In this day and age, a game that is almost entirely based around how people deal with disasters is oddly fitting. Disaster Report 4: Summer Memories does just that, and we checked out this new game from NIS America on a PlayStation 4 with a PlayStation VR headset – which is optional for a special VR mode. The game is also available for the Nintendo Switch.
I have to admit I wasn’t familiar with the first three Disaster Report games, but doing a little research did teach me that Disaster Report 4 was originally scheduled to release on the PS3 but was postponed (by almost 10 years and an entire console generation) when a real life earthquake hit right before the game’s launch. Talk about eerie timing.
Although it’s been redone for PlayStation 4 and even includes a VR mode, the premise of Disaster Report has remained the same. At the start of the game, there’s a big earthquake that hits the city you’re in, and the narrative that unfolds deals with how you and the people around you get through the quake and its aftermath, which includes additional tremors that also cause things like fires and (partial) collapses.
There’s a character creation tool prior to the game’s start, but it’s mostly a cosmetic tool that doesn’t affect the gameplay in Disaster Report 4. From there, the opening sequence starts and chaos erupts quickly as an earthquake causes tons of destruction and panic. You’re in the middle of it, and once the rumbling subsides it still doesn’t feel safe to walk around. The narrative then unfolds over the course of about a week, during which more shocks and tremors keep people on edge.
Much of the narrative isn’t actually about the earthquake though, but more about what it’s doing to the people living through it. Some are overwhelmed with fear, while others go into survival mode and take what they can get – often through violent means. You’re stuck in the middle, having to help those in need while staying safe from those who have ill intentions.
Although the game is more of narrative adventure than a survival game, many of its mechanics relate directly to your need to take care of yourself. You’ll have to eat and drink, and you’ll even need to go in for bathroom breaks. The narrative is the key driving force though, with a few characters you’ll regularly run into amidst all the chaos. They all cope with the situation in their own ways, changing their wants and needs over the course of the story – which unfolds over the course of several days.

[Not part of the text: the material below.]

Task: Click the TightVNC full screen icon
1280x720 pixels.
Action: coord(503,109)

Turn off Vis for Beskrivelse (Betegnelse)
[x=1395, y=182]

It’s certainly an interesting premise, and the narrative is worth playing through for that reason alone. The gameplay is hindered by long load times and a few performance issues though, which is surprising because the game doesn’t look like it should push the PS4 to its limits. I was especially surprised to see these issues because the PS4 version also supports PSVR, which requires certain performance markers to be achieved. Things made sense when I actually played the VR portion though, which isn’t a playthrough of the main game in VR but rather a separate mode in which you explore a few of the game’s environments with a lot of the in-game content cut out. It’s impressive to play through one of these aftershocks in VR, but not worth the price of admission by itself.
Disaster Report 4: Summer Memories mixes up things well during its narrative campaign, and how it deals with people’s reactions to troubling times is certainly interesting. It (thematically speaking) reminded me a little of The Last of Us, though that is a vastly superior game all around. Disaster Report’s combat is clunky, the audiovisual presentation shows its PS3 roots and the performance issues are unfortunate. Still, it’s an interesting take on an original subject matter that’s rarely explored in games and that’s where its strength lies.